YOUR TASK:
Transcribe the entries below without changing a word, and omit every picture.
*** INFORMATION PROVIDED
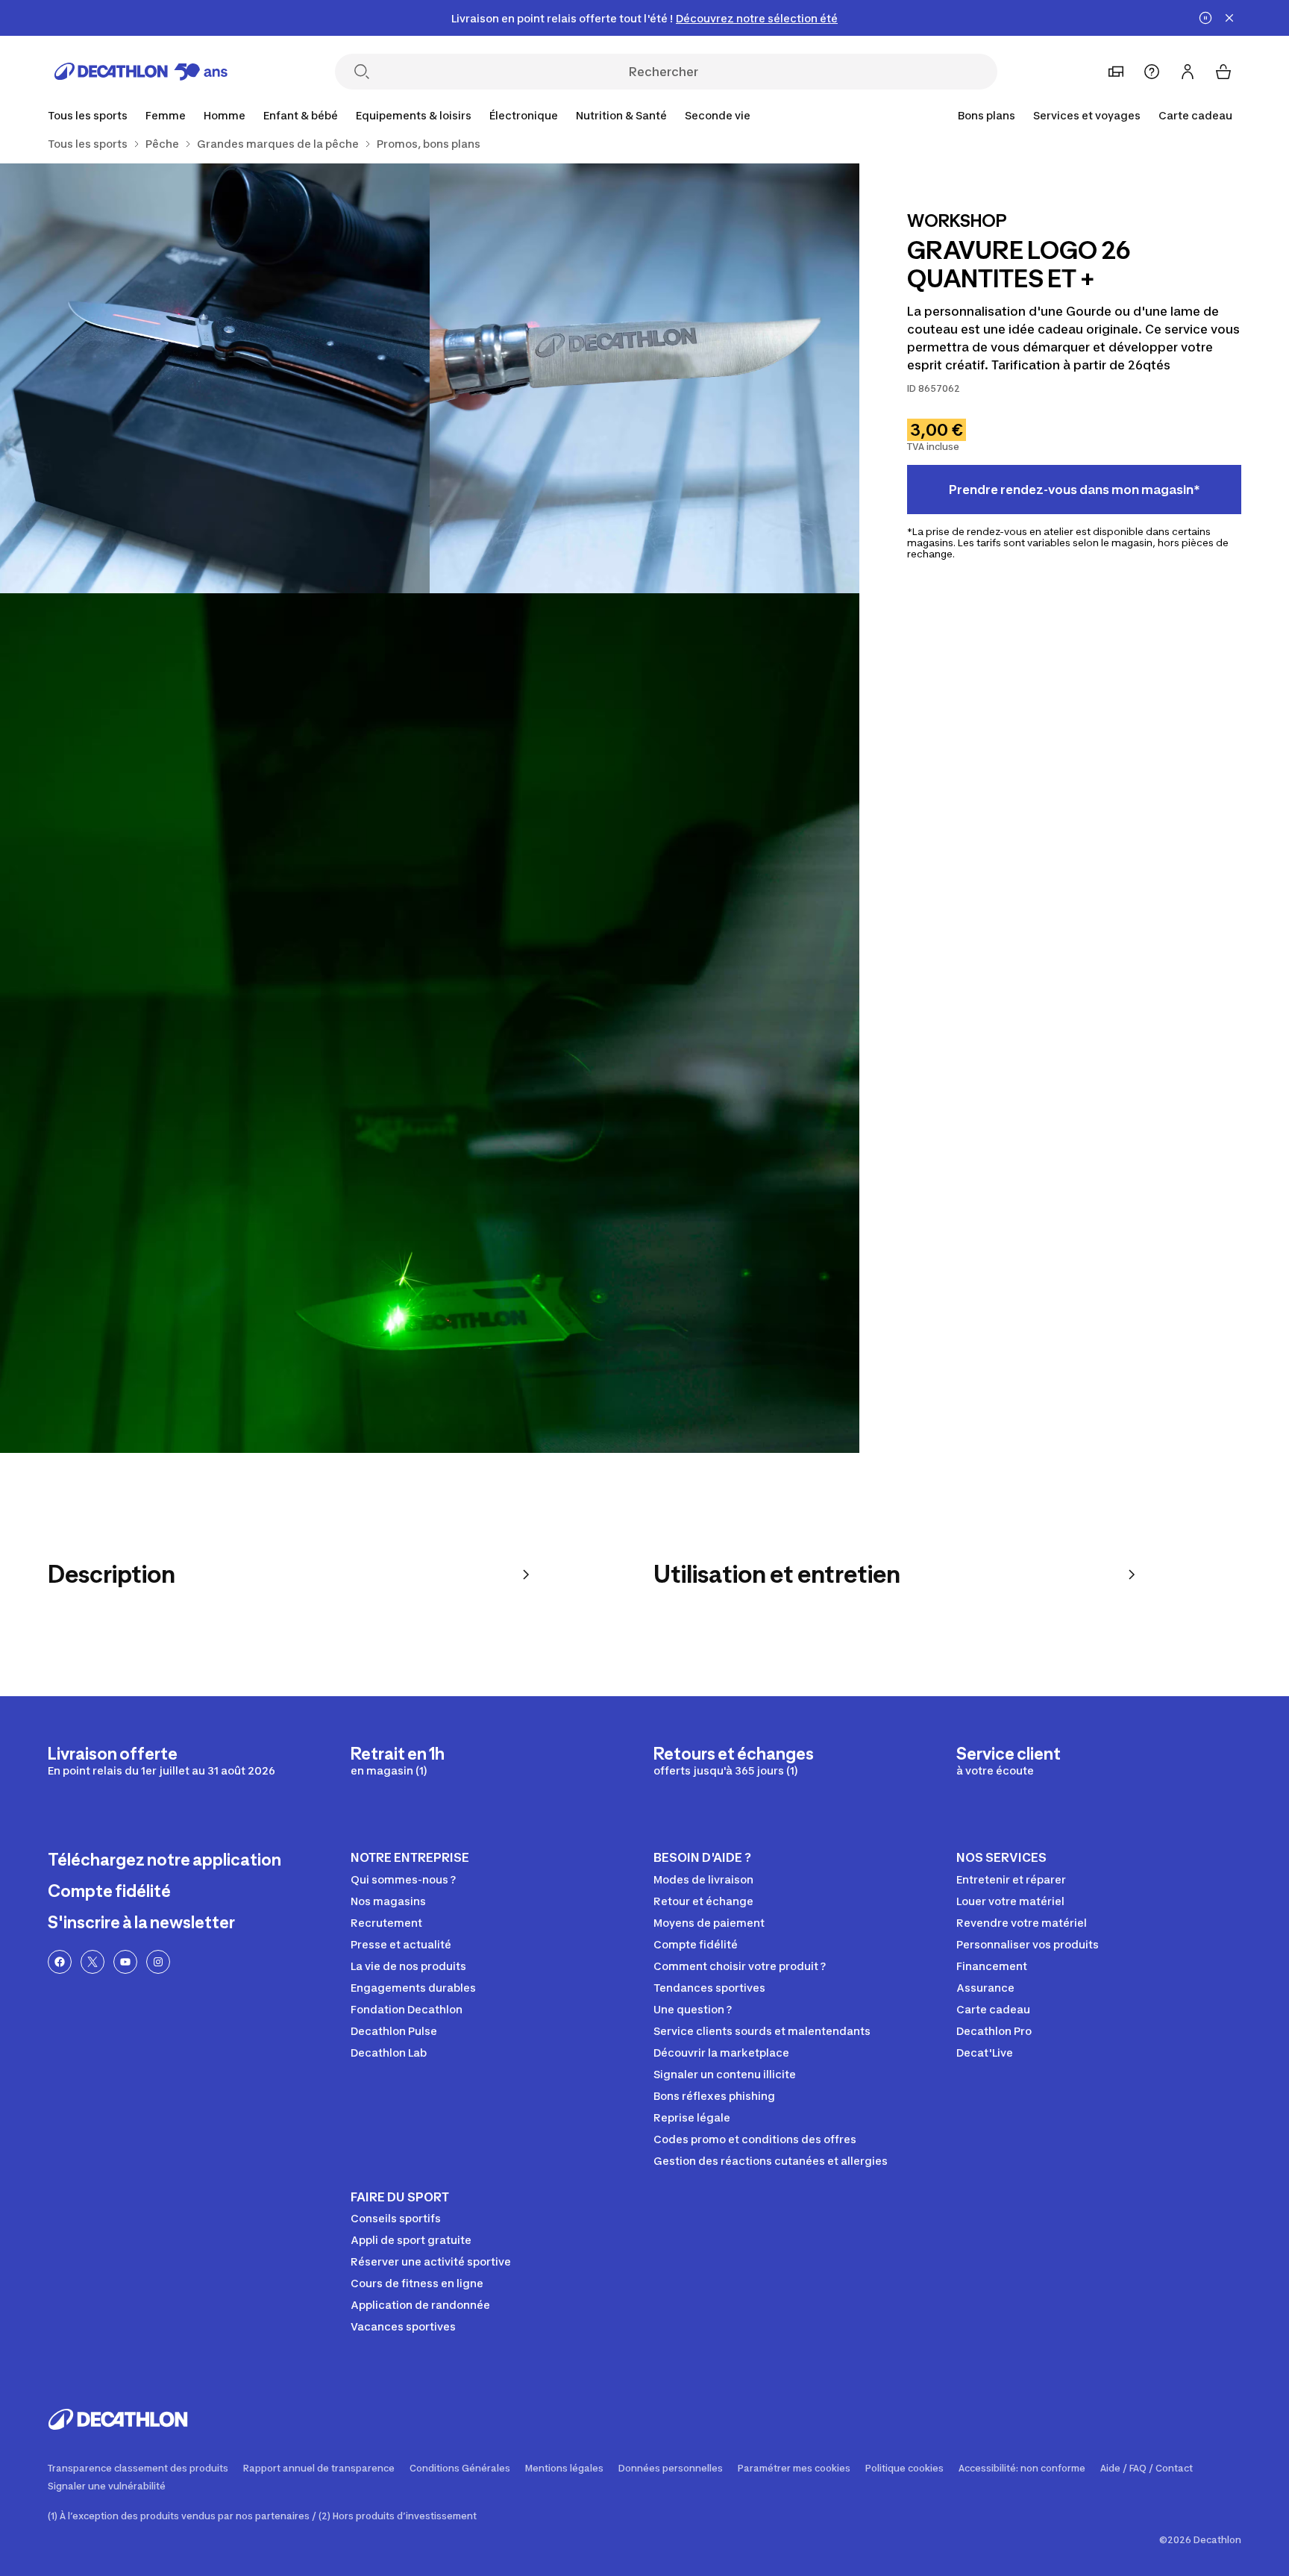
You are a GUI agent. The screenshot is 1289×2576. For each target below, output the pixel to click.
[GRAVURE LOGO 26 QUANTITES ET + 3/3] (429, 1023)
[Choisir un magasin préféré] (1116, 72)
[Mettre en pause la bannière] (1205, 18)
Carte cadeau (1195, 115)
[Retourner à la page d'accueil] (141, 72)
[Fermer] (1229, 18)
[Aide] (1152, 72)
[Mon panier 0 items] (1223, 72)
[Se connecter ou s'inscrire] (1187, 72)
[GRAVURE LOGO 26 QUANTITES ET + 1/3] (644, 378)
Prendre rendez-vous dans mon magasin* (1074, 489)
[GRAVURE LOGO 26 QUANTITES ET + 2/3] (215, 378)
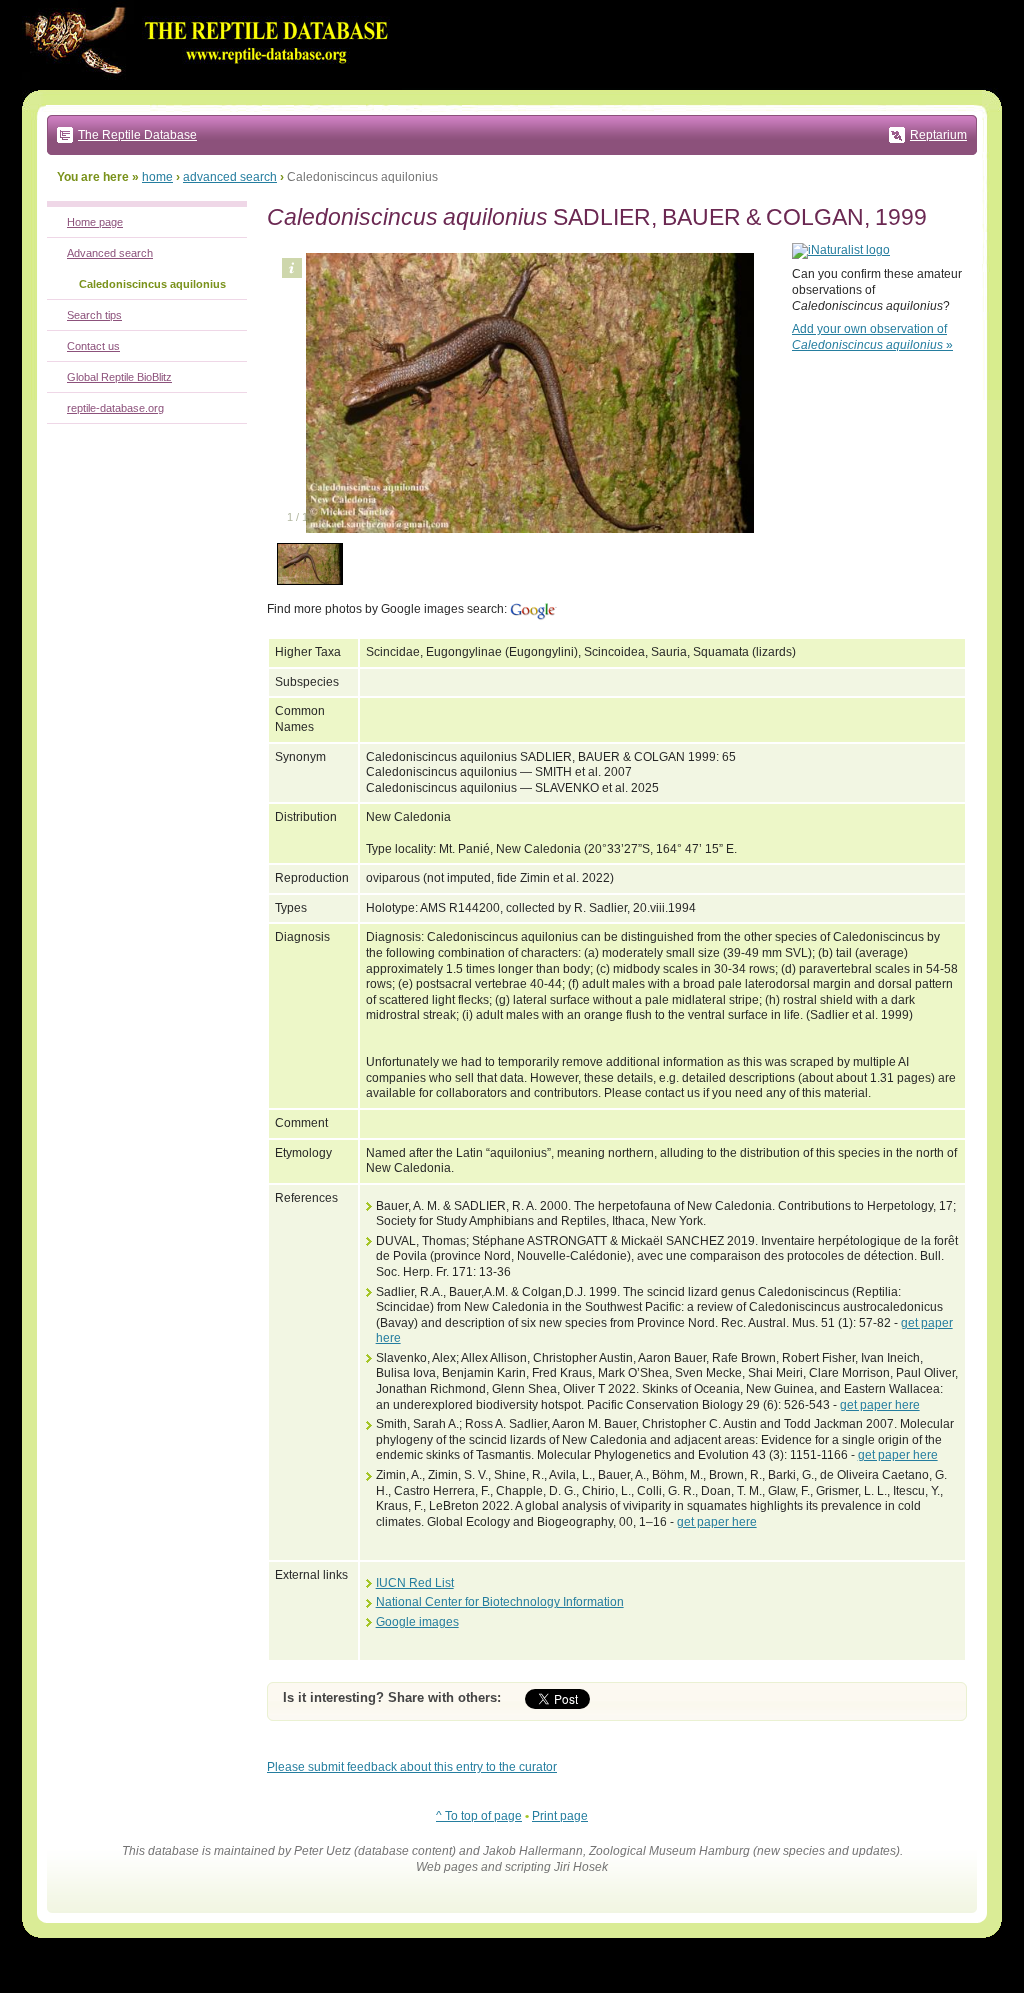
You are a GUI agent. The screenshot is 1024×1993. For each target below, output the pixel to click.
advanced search (230, 177)
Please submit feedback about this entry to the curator (412, 1767)
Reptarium (938, 135)
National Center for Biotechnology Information (500, 1602)
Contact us (93, 346)
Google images (417, 1622)
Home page (95, 222)
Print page (560, 1816)
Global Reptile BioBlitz (119, 377)
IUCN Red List (415, 1583)
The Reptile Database (137, 135)
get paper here (880, 1405)
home (157, 177)
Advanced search (110, 253)
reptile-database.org (115, 408)
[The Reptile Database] (212, 86)
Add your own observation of (872, 337)
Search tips (94, 315)
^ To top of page (479, 1816)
******
RESPONSE TO THIS EXERCISE:
You are a GUI agent. The screenshot is 1289×2576. For each target below, output the pixel to click.
[GRAVURE LOGO 26 QUANTITES ET + 3/3] (429, 1023)
[Choisir un magasin préféré] (1116, 72)
[Mettre en pause la bannière] (1205, 18)
Carte cadeau (1195, 115)
[Retourner à la page d'accueil] (141, 72)
[Fermer] (1229, 18)
[Aide] (1152, 72)
[Mon panier 0 items] (1223, 72)
[Se connecter ou s'inscrire] (1187, 72)
[GRAVURE LOGO 26 QUANTITES ET + 1/3] (644, 378)
Prendre rendez-vous dans mon magasin* (1074, 489)
[GRAVURE LOGO 26 QUANTITES ET + 2/3] (215, 378)
You are a GUI agent. The screenshot is 1024×1993. For each target below, output the pixel to click.
advanced search (230, 177)
Please submit feedback about this entry to the curator (412, 1767)
Reptarium (938, 135)
National Center for Biotechnology Information (500, 1602)
Contact us (93, 346)
Google images (417, 1622)
Home page (95, 222)
Print page (560, 1816)
Global Reptile BioBlitz (119, 377)
IUCN Red List (415, 1583)
The Reptile Database (137, 135)
get paper here (880, 1405)
home (157, 177)
Advanced search (110, 253)
reptile-database.org (115, 408)
[The Reptile Database] (212, 86)
Add your own observation of (872, 337)
Search tips (94, 315)
^ To top of page (479, 1816)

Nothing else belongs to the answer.